--- Description of the task ---
Pictures must not appear; the answer is exactly the lines from the one that holds "Add a new tab with plus icon" through the end of the material.

--- Listed records ---
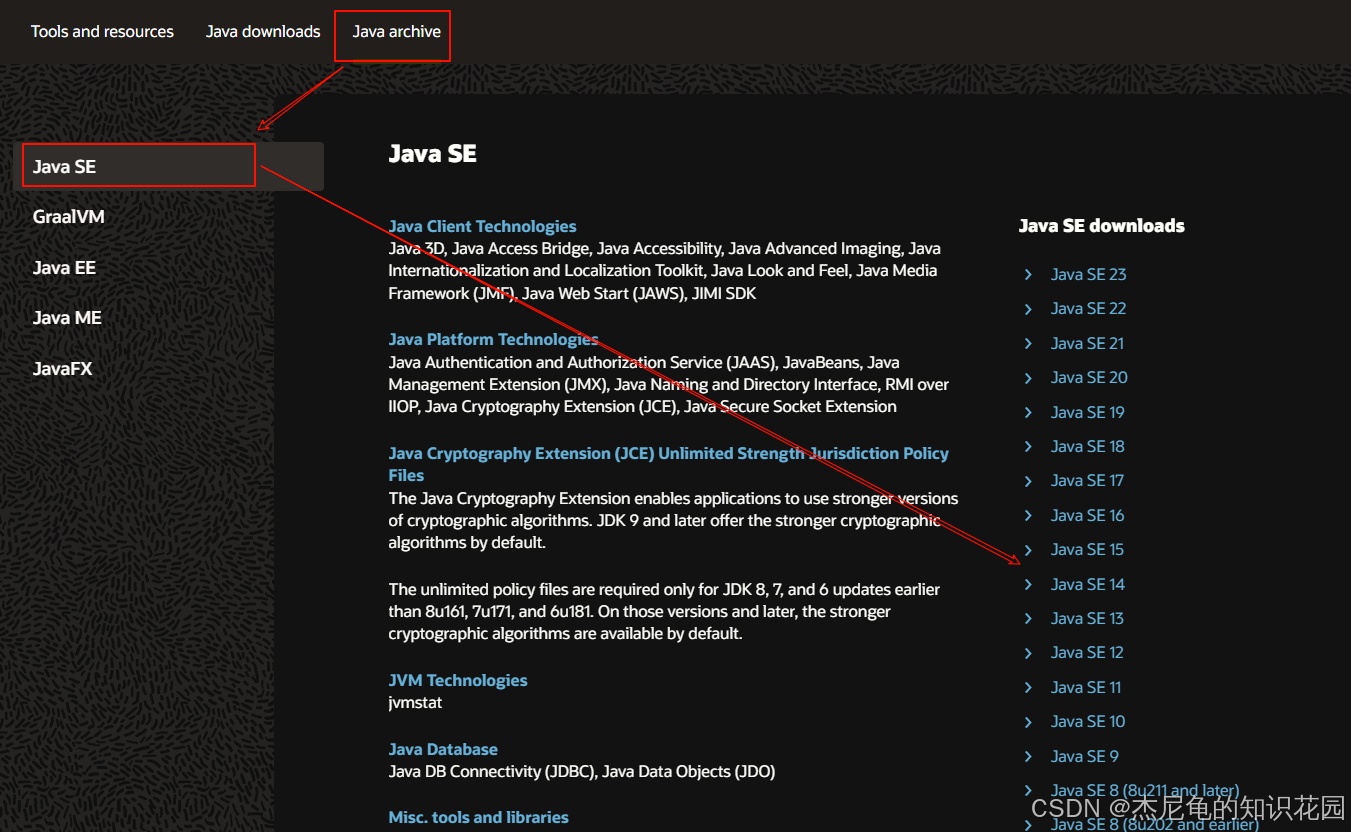Image resolution: width=1351 pixels, height=832 pixels.
Task: Expand the Java SE 11 entry
Action: (1086, 687)
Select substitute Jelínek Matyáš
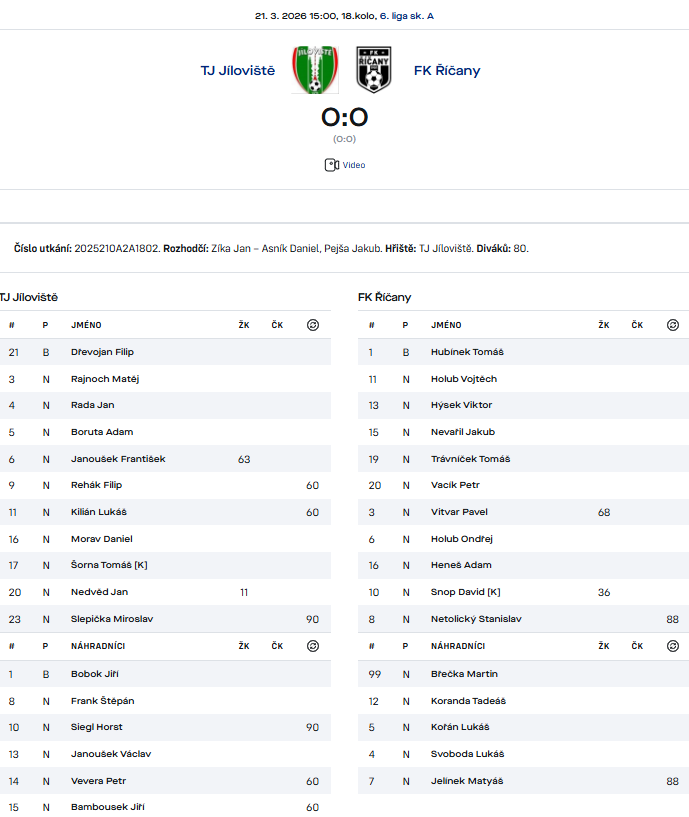Screen dimensions: 689x817 click(467, 781)
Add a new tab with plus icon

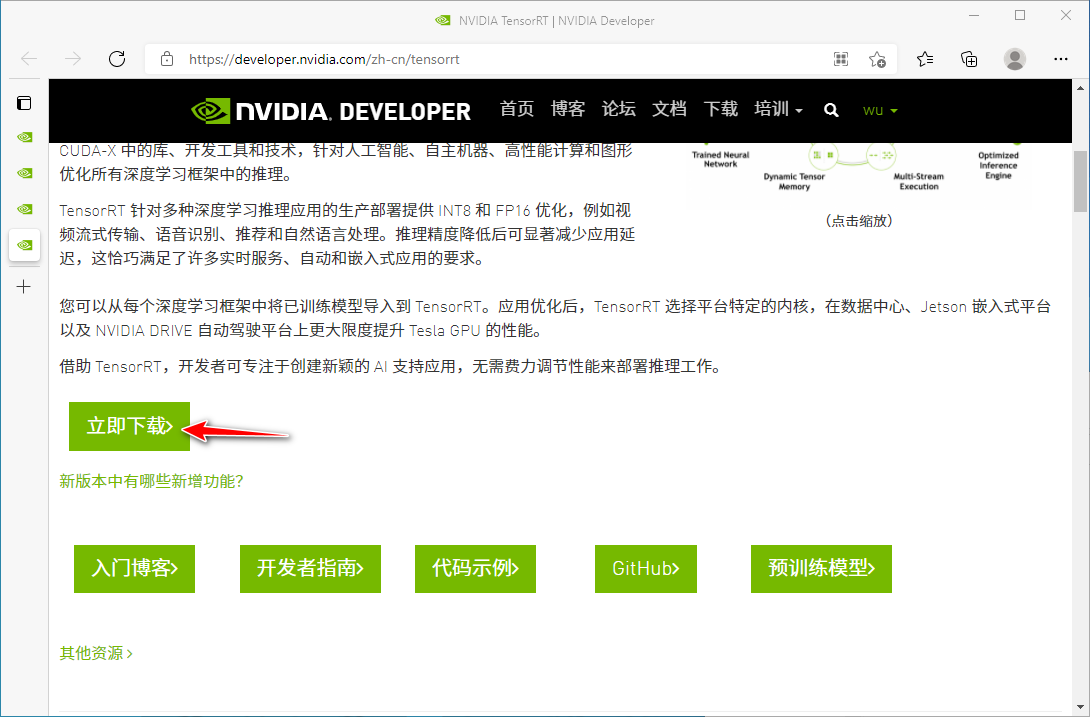tap(24, 287)
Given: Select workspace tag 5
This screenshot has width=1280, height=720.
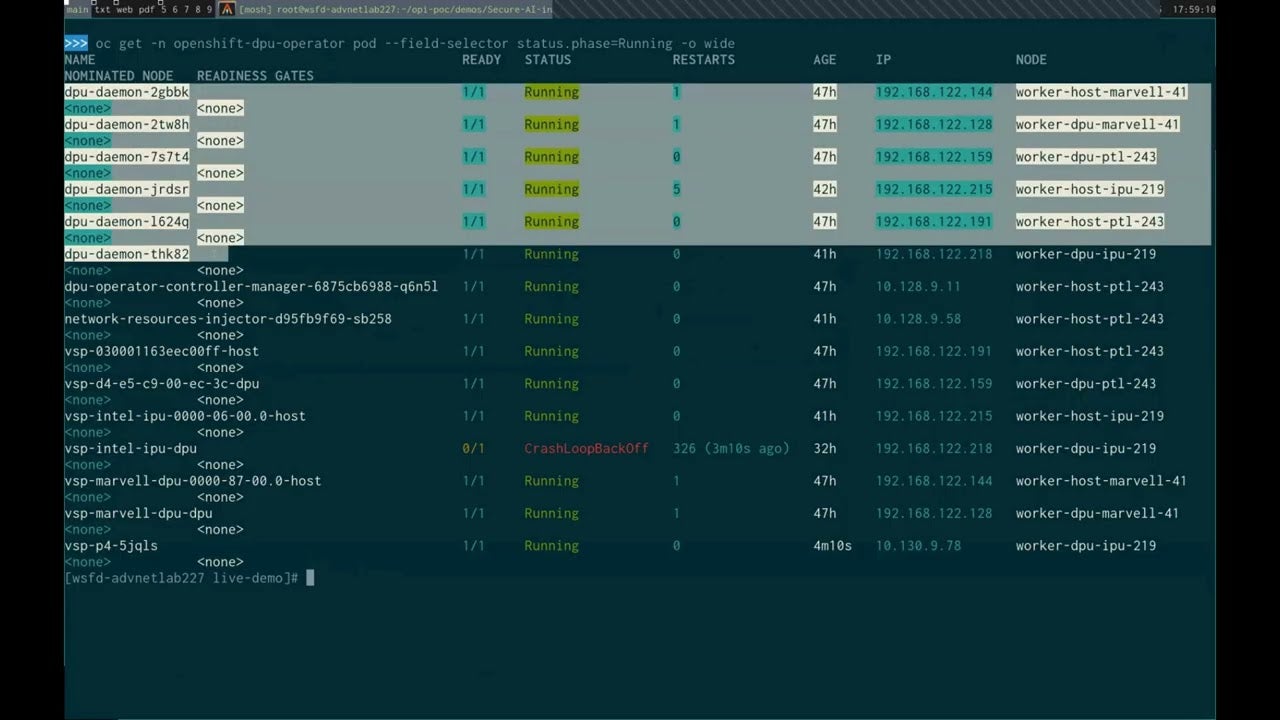Looking at the screenshot, I should [164, 9].
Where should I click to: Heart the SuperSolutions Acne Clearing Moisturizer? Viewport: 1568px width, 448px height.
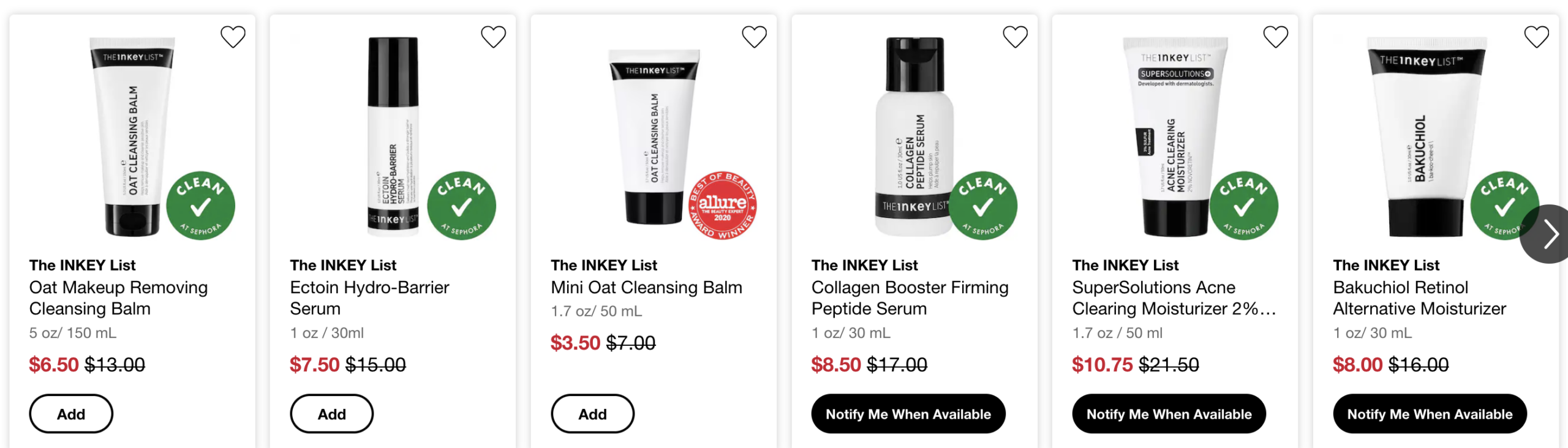point(1276,37)
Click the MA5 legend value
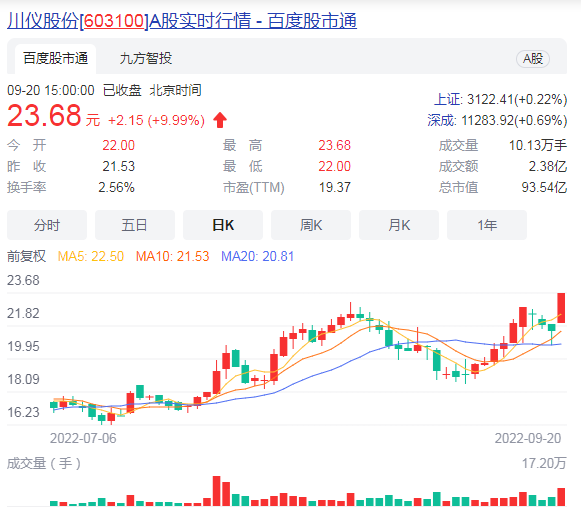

--- Completed exercise ---
Add a new tab with plus icon

tap(24, 287)
Given: Select workspace tag 5
This screenshot has width=1280, height=720.
Looking at the screenshot, I should [164, 9].
Where should I click to: Heart the SuperSolutions Acne Clearing Moisturizer? Viewport: 1568px width, 448px height.
point(1276,37)
Click the MA5 legend value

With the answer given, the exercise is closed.